The problem you mentioned sounds like a variant of the lot-sizing problem in which there are multiple sources to produce one of the materials. Let's say, the variable $$x_{i,s,t}$$ represents the amount of material $$i$$ that is produced by supplier $$s$$ in period $$t$$. Also, the binary variable $$y_{i,t}$$ is being introduced to ensure that if any material $$i$$ will be started in the period $$t$$ is $$1$$, otherwise is $$0$$.

\begin{align} \min&\quad Z=\sum_{i=1}^{I} \sum_{s=1}^{S} \sum_{t=1}^{T} c_{i,s,t}\cdot x_{i,s,t}\\\text{s.t.}&\quad \sum_{s=1}^{S} x_{i,s,t} \geq \text{demand}_{i,t} \quad ,\forall i=1, \ldots, I, \forall t=1, \ldots, T & \text{(1)}\\&\quad x_{i,s,t} \leq y_{i,t}\cdot\text{lotsize}_{i} \quad ,\forall i=1, \ldots, I, \forall s=1, \ldots, S, \forall t=1, \ldots, T & \text{(2)}\\&\quad \sum_{i=1}^{I} x_{i,s,t}\cdot a_{i,t} \leq \text{cap}_{s} \quad ,\forall s=1, \ldots, S, \forall t=1, \ldots, T & \text{(3)}\\&\quad x_{i,t,s} \in ℝ , y_{i,t} \in \{0,1\} \end{align}

where, $$c_{i,s,t}$$ is corresponding order cost, $$\text{demand}_{i,t}$$ is demand of material $$i$$ in period $$t$$, $$\text{lotsize}_{i}$$ is the minimum lot/batch size that should be ordered, $$a_{i,t}$$ is the required capacity to produce materials and $$\text{cap}_{s}$$ is the capacity of supplier $$s$$. Indeed one can define a constraint $$y_{i,t} \geq x_{i,s,t}/M$$ to set a lower bound on the variable $$y$$.

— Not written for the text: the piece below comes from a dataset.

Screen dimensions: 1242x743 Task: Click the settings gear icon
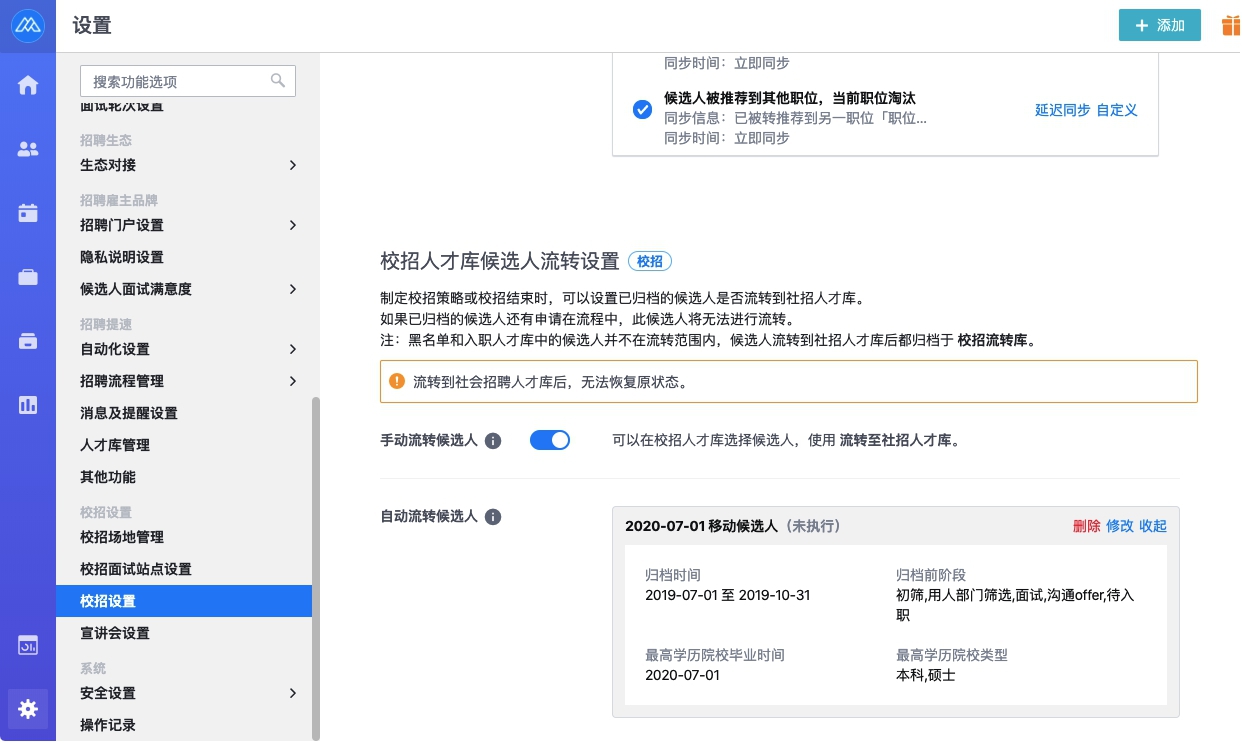point(28,709)
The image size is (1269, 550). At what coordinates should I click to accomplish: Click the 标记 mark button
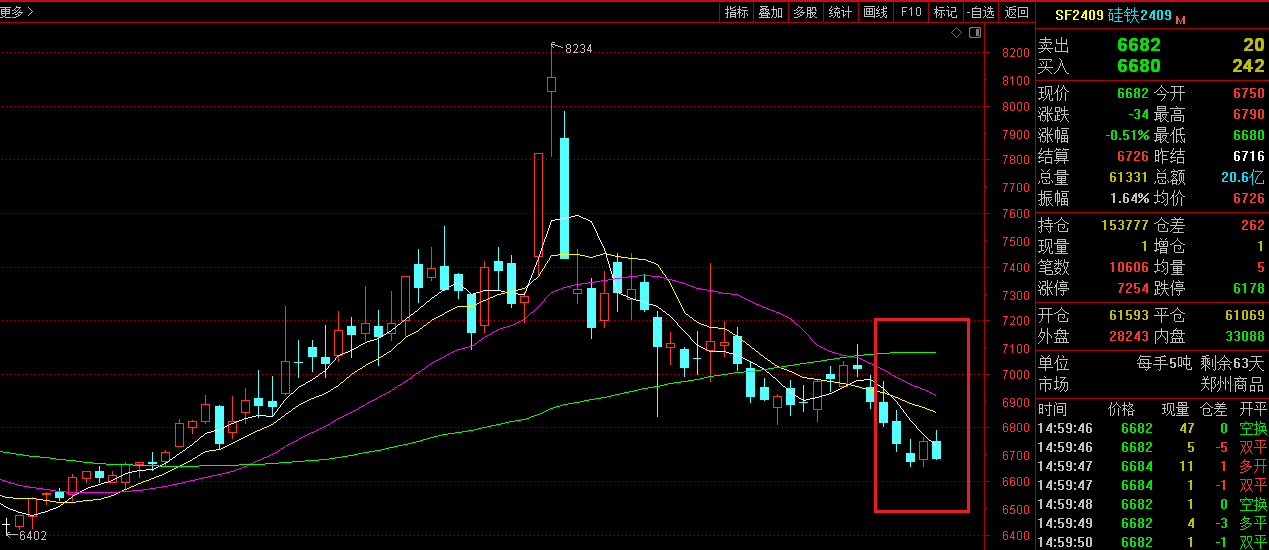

Also, to extend the model into the standard material requirement planning (MRP), you can define some extra constraints to capture inventory level based on whose lead time.

As @prubin corretly pointed out, the essential problem at hand is the transportation problem with some additional constraints on non-available quantities for relevant material-supplier pairs.

I could model the data using ompr as follows:

  model <- MIPModel() %>%
# quantity to get from the suppliers
add_variable(x[i, j], i = 1:n_capacity, j = 1:n_demand, type = 'continuous') %>%
# objective function
set_objective(sum_over(c[i, j] * x[i, j], i = 1:n_capacity, j = 1:n_demand), 'min') %>%
# constraints
add_constraint(sum_over(x[i, j], i = 1:n_capacity) >= demand[j], j = 1:n_demand) %>%
add_constraint(sum_over(x[i, j], j = 1:n_demand) <= capacity[i], i = 1:n_capacity) %>%
add_constraint(x[i, j] >= 0, i = 1:n_capacity, j = 1:n_demand)

zero_constraint_on_quantity <- which(c == 0, arr.ind = TRUE)
for(el in seq_len(NROW(zero_constraint_on_quantity))) {
i_val <- zero_constraint_on_quantity[el, 'row']
j_val <- zero_constraint_on_quantity[el, 'col']
model %<>%
add_constraint(x[i, j] == 0, i = i_val, j = j_val)
}


where c is an aditional cost matrix, with cost for every material-supplier pair.

Additionaly, I find it interessting that an implementation of an elastic filter (out of scope for this question) can calculate over/under utilisation of the capacity, which is quite handy for further SCM planning.